Brunswick County’s Board of Supervisors wants to take down this statue, but balked at paying $33,000. Photo credit: South Hill Enterprise

by James A. Bacon

Pierce Homer knows a thing or two about construction contracting and government procurement. He is transportation director for a private engineering firm. Previously, he served as Secretary of Transportation under Governors Mark Warner and Tim Kaine. And before that, he worked for local governments in Prince William County and Galveston, Tex.  In sum, Homer has more than 30 years of experience procuring and building infrastructure in Virginia, both as a state and county official and as an employee of a private engineering firm.

He is also forthright about supporting Kim Gray, who is one of six candidates running against incumbent Levar Stoney for mayor of Richmond.

Homer has been asking some of the same questions as Bacon’s Rebellion. How is it possible that it cost the City of Richmond $1.8 million to remove four Civil War statues? That’s how much Stoney paid NAH LLC in a no-bid deal with a campaign contributor to hire an out-of-state firm, Smedley Crane & Rigging, a welder, and a consultant to remove and transport the statues of Stonewall Jackson, J.E.B. Stuart, Mathew Fontaine Maury and Jefferson Davis.

His inquiries suggest that it could have cost no more than $200,000 to $300,000 to remove the statues. What, he asks, could have justified charging the city $1.8 million?

What data does Homer draw upon to reach his conclusion? Says he:

  • “I asked one Richmond area contractor to develop a bottoms up cost estimate of what a heavy crane, operator, five man rigging crew, and mobilization costs might amount to on a daily basis.  The detailed answer totaled approximately $20,000 per day.”
  • “I also asked one Northern Virginia contractor to develop a top down cost estimate of the same elements.  The answer was $25,000 to $30,000 per day.”

These numbers, he says, are consistent with the $20,000 it cost the City of Baltimore to remove, transport, and store four Confederate statues in 2017, and a $33,000 bid received by the Brunswick County, Va., board of supervisors to remove a statue from the county courthouse square. The Brunswick County board unanimously voted to take down the statue, according to the Brunswick Times, but balked at the $33,000 price tag, which included $26,500 for removal, $2,800 for site restoration, and $4,000 in other costs.

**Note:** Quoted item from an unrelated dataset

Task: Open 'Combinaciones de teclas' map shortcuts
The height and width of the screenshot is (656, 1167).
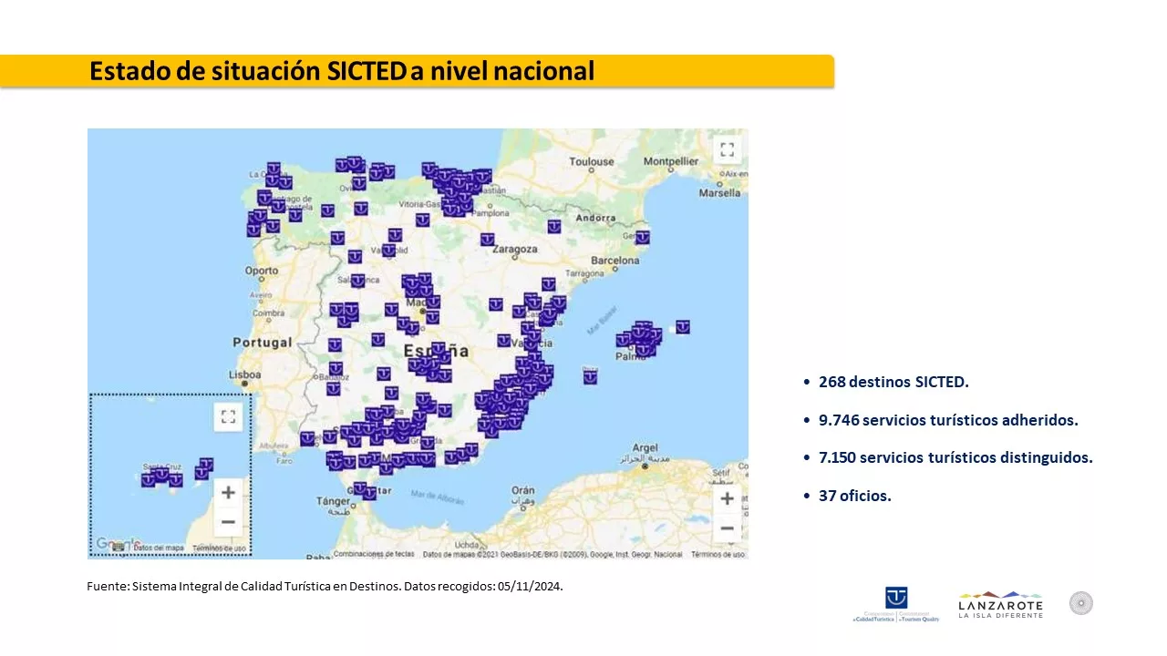Action: 374,554
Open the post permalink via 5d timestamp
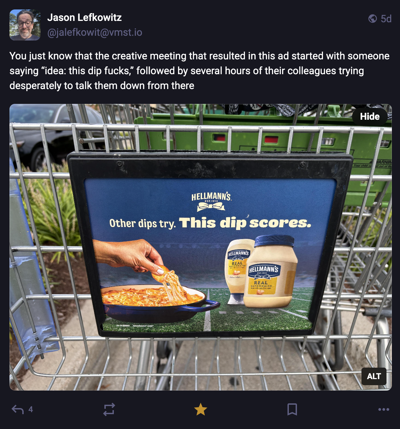This screenshot has height=429, width=400. coord(386,19)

“If these numbers are even remotely accurate, they raise serious questions about the City procurement process,” says Homer. “These go beyond a declaration of emergency and to the City’s right to know what a procured good or service actually cost, what was the split between the general contractor and its subs, how much, if any, went to a minority firm, etc. ”

Stoney has defended the action as necessary under the conditions at the time, in which protesters in the wake of the George Floyd shooting were attempting to remove the statues themselves. In tearing down a statue in Portsmouth, a man was severely injured when the statue fell on him. Governor Ralph Northam had declared a state of emergency in Richmond, and Stoney says that he had the authority to circumvent the city’s time-consuming procurement process. The city could find no Virginia crane & rigging company to do the job, so it had to look outside the state.

(For what it’s worth, the Brunswick County bid was submitted by Clary Construction Co., Inc., a Lawrenceville, Va., construction firm.)

NAH LLC, a dummy corporation set up by Stoney contributor Devon Henry, submitted a proposal that would charge the city $180,000 per day to bring an out-of-state crew to Richmond, wait up to five days for Stoney to give the word to commence work, and then five days for the actual work. FOIA inquiries could find no indication, however, that Stoney had fulfilled the minimal requirements for an emergency procurement, which included a written justification for short-circuiting the normal procurement process.

Bacon’s Rebellion calls upon Stoney and/or Devon Henry to submit audited statements detailing how much NAH paid its subcontractors and how much the company retained in profit.